● **TASK DIRECTIONS**
Please rewrite the rows from the start through the line holding "center [2317, 784].", inclusive, changing "Identify the location of" to "Find the position of" and keeping everything else the same.

-- start of EXTRACTED INFORMATION --

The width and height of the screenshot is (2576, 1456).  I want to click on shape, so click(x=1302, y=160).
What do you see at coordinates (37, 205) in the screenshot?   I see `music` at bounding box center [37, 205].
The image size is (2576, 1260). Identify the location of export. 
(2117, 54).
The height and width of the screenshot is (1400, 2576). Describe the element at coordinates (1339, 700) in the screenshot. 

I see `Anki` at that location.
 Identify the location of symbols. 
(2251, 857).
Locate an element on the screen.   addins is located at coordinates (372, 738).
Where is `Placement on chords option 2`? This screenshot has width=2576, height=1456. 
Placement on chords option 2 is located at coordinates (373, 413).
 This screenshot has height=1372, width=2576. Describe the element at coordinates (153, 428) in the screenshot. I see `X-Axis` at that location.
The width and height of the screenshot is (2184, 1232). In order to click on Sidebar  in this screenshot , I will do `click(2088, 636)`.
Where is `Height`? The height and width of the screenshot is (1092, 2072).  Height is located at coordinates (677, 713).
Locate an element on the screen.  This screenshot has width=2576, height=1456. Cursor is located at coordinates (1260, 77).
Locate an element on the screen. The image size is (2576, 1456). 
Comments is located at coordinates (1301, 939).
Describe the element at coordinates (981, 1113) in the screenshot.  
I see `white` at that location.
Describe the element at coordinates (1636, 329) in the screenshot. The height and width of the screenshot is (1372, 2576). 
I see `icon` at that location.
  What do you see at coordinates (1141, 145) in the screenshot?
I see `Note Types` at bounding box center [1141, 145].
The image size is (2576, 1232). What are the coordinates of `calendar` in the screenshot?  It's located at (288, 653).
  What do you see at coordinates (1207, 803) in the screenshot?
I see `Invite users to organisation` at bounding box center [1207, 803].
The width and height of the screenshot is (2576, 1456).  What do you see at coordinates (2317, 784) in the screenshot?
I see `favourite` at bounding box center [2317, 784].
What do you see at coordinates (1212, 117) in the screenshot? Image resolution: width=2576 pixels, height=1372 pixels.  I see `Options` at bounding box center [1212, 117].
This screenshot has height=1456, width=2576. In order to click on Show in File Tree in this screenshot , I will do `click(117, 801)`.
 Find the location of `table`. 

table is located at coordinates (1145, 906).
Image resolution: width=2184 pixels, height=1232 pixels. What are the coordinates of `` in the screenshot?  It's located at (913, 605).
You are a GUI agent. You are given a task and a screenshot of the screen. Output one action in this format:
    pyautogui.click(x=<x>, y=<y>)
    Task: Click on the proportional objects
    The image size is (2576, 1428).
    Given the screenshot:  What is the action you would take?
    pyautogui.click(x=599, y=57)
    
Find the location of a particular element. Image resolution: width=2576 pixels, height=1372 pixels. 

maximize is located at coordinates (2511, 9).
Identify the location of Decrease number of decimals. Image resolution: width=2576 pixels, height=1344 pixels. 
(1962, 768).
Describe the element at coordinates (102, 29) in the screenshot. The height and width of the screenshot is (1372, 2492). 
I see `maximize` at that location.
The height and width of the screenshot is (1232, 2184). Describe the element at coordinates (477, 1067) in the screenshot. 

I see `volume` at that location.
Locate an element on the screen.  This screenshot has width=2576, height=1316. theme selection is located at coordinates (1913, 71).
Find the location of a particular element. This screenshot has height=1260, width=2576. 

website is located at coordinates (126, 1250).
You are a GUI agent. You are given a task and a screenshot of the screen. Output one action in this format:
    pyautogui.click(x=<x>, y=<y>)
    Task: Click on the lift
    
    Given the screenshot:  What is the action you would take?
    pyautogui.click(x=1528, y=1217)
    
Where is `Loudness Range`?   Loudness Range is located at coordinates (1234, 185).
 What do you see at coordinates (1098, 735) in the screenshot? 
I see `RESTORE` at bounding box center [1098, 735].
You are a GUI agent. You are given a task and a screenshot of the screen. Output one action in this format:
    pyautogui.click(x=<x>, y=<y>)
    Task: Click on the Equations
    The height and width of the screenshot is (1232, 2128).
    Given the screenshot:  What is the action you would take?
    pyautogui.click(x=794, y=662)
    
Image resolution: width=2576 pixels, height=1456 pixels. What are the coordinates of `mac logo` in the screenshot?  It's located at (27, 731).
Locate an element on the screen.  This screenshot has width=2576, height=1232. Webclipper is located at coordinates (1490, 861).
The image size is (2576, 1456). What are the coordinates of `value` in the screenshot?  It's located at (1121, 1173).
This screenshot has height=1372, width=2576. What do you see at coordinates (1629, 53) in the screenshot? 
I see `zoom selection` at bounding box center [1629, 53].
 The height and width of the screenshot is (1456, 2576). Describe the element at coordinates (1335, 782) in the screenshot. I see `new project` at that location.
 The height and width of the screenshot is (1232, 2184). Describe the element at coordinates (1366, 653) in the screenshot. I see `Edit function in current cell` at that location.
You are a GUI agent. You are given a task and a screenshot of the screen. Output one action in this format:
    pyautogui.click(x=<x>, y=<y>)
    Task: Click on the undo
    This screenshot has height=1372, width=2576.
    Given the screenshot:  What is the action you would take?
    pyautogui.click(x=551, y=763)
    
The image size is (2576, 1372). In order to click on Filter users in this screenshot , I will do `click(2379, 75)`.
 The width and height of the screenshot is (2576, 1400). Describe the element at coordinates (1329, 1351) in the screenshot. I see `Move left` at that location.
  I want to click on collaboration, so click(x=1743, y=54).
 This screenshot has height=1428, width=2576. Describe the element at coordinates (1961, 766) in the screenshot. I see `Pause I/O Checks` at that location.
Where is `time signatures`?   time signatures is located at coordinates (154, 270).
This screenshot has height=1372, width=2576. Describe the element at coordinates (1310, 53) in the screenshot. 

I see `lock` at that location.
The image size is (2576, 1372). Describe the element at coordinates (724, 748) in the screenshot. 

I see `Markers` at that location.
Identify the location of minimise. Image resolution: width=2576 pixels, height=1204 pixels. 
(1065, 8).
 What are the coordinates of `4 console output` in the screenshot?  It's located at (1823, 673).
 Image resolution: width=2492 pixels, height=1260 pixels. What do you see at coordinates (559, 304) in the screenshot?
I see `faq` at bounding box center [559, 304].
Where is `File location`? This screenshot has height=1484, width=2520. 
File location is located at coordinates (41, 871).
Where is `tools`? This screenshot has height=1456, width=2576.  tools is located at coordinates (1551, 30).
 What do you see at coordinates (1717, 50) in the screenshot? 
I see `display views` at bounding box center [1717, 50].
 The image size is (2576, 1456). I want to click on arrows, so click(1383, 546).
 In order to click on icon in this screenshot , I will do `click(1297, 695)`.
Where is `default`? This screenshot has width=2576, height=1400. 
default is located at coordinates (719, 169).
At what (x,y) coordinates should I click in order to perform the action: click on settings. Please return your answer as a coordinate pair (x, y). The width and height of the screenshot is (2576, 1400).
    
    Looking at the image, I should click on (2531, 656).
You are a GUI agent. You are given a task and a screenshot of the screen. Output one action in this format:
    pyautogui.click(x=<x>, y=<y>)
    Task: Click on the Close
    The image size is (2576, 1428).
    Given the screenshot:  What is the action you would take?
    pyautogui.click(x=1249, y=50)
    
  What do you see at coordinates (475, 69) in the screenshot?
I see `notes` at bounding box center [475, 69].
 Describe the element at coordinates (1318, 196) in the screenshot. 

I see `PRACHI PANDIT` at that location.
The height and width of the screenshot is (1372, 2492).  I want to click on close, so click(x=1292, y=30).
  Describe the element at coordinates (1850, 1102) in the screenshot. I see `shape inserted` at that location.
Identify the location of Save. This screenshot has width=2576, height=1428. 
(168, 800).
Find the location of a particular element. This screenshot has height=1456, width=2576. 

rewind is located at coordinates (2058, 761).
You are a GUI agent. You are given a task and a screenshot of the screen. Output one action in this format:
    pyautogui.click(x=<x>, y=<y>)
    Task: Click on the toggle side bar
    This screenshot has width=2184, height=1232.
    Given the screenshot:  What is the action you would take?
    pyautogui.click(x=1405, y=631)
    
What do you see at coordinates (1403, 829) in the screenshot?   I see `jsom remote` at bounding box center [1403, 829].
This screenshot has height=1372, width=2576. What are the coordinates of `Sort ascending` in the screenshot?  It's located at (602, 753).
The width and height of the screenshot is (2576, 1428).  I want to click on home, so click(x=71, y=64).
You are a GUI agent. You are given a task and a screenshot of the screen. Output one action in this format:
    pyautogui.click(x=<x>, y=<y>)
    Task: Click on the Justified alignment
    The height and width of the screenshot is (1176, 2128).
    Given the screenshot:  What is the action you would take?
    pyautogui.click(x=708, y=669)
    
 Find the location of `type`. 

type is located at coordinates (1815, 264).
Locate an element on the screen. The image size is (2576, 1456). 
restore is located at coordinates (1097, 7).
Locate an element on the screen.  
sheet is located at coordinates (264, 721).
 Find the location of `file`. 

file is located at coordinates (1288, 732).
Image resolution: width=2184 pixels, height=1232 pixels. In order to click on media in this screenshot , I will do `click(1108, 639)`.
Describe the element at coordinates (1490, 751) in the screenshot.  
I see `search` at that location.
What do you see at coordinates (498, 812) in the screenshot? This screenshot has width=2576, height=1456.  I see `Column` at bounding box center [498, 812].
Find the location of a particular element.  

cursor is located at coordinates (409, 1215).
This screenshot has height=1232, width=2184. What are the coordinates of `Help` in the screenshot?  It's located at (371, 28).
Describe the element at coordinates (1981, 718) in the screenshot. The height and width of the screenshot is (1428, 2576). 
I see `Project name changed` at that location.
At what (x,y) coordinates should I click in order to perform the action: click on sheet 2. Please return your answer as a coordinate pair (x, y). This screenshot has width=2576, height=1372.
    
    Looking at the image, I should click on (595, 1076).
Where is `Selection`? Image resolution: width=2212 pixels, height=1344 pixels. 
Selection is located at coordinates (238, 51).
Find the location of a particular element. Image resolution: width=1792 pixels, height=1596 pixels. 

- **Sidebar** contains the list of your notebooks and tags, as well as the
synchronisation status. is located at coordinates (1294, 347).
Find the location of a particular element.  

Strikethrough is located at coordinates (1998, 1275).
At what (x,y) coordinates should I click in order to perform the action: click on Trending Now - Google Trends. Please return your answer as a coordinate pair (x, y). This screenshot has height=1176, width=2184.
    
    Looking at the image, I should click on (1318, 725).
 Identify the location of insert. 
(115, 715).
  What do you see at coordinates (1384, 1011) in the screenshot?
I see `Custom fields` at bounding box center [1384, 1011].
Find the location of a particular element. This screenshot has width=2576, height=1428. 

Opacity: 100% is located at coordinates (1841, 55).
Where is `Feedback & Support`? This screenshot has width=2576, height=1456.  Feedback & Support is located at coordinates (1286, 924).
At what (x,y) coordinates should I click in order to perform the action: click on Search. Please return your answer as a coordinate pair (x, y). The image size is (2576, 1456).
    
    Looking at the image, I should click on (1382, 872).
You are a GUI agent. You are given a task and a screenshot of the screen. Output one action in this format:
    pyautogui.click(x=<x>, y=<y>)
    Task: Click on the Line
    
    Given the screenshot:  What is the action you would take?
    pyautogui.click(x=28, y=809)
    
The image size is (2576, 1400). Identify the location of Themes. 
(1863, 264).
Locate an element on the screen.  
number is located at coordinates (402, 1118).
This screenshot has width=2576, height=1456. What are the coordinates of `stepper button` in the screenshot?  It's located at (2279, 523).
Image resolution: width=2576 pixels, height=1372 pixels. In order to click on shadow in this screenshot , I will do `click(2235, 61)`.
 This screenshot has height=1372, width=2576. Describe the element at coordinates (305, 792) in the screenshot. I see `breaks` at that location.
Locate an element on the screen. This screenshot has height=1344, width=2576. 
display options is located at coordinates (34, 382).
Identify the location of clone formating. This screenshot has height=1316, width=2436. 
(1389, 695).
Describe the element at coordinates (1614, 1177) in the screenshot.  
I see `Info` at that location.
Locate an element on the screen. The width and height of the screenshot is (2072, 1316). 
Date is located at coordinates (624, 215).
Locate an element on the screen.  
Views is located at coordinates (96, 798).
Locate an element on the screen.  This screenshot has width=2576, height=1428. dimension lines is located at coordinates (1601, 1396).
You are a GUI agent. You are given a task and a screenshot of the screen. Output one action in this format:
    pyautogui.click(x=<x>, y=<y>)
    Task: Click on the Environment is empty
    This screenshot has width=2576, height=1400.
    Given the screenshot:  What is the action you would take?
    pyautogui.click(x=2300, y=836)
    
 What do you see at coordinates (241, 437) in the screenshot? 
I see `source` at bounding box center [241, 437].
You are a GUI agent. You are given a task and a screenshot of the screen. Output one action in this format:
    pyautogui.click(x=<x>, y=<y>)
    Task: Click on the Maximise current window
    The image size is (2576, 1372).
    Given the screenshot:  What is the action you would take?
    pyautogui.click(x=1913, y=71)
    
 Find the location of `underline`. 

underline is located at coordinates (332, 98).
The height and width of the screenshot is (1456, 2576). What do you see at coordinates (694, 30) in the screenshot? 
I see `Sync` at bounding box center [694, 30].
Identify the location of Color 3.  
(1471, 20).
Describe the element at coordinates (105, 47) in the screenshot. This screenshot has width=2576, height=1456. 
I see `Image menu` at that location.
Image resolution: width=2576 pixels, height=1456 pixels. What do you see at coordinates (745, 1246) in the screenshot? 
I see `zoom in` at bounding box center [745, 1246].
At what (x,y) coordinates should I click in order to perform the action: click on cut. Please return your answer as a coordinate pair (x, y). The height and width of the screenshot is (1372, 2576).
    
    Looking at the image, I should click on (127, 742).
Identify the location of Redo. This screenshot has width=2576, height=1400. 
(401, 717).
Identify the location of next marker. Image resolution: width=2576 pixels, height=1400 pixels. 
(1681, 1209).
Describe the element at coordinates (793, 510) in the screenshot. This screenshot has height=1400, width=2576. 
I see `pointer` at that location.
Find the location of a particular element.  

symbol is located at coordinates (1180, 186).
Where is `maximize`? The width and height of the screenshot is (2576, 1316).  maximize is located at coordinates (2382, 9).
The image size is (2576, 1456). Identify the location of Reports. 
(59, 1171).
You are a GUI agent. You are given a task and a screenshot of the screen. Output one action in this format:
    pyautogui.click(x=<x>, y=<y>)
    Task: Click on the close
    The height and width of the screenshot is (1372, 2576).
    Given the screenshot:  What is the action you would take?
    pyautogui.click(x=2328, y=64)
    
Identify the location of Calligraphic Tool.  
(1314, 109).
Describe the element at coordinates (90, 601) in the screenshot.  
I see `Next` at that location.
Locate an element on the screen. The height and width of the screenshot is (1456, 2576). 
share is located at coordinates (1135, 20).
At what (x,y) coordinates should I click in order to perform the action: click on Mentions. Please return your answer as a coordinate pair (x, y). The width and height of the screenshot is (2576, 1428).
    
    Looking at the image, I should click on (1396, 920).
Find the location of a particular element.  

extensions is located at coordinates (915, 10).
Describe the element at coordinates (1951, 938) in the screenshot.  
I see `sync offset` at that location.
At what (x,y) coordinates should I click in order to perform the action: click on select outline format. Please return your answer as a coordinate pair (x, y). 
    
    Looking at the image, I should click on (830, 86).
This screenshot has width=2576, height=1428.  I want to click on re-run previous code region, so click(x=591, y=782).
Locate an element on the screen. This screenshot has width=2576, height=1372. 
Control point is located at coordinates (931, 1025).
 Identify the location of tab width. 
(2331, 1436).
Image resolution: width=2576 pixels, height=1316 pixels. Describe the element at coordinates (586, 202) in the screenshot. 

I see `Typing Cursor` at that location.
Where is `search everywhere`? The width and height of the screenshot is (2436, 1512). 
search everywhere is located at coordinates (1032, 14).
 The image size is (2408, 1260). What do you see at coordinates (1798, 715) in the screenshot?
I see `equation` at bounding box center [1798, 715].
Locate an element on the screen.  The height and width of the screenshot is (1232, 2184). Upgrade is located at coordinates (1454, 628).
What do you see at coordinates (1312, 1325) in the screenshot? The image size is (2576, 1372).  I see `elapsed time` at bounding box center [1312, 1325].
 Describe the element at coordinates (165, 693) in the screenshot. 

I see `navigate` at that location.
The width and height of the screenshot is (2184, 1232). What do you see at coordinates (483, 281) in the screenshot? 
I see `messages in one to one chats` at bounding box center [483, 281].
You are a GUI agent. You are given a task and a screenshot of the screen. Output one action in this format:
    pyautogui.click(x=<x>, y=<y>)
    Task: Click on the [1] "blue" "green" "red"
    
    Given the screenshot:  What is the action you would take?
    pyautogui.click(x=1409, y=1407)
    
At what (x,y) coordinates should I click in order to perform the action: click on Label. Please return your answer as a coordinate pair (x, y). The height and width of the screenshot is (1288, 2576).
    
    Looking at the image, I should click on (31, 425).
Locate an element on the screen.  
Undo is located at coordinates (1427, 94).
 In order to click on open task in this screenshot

-- end of EXTRACTED INFORMATION --

● **RESULT FOR THIS TASK**
The width and height of the screenshot is (2576, 1456).  I want to click on shape, so click(x=1302, y=160).
What do you see at coordinates (37, 205) in the screenshot?   I see `music` at bounding box center [37, 205].
The image size is (2576, 1260). Find the position of export. 
(2117, 54).
The height and width of the screenshot is (1400, 2576). Describe the element at coordinates (1339, 700) in the screenshot. 

I see `Anki` at that location.
 Find the position of symbols. 
(2251, 857).
Locate an element on the screen.   addins is located at coordinates (372, 738).
Where is `Placement on chords option 2`? This screenshot has width=2576, height=1456. 
Placement on chords option 2 is located at coordinates (373, 413).
 This screenshot has height=1372, width=2576. Describe the element at coordinates (153, 428) in the screenshot. I see `X-Axis` at that location.
The width and height of the screenshot is (2184, 1232). In order to click on Sidebar  in this screenshot , I will do `click(2088, 636)`.
Where is `Height`? The height and width of the screenshot is (1092, 2072).  Height is located at coordinates (677, 713).
Locate an element on the screen.  This screenshot has width=2576, height=1456. Cursor is located at coordinates (1260, 77).
Locate an element on the screen. The image size is (2576, 1456). 
Comments is located at coordinates (1301, 939).
Describe the element at coordinates (981, 1113) in the screenshot.  
I see `white` at that location.
Describe the element at coordinates (1636, 329) in the screenshot. The height and width of the screenshot is (1372, 2576). 
I see `icon` at that location.
  What do you see at coordinates (1141, 145) in the screenshot?
I see `Note Types` at bounding box center [1141, 145].
The image size is (2576, 1232). What are the coordinates of `calendar` in the screenshot?  It's located at (288, 653).
  What do you see at coordinates (1207, 803) in the screenshot?
I see `Invite users to organisation` at bounding box center [1207, 803].
The width and height of the screenshot is (2576, 1456).  What do you see at coordinates (2317, 784) in the screenshot?
I see `favourite` at bounding box center [2317, 784].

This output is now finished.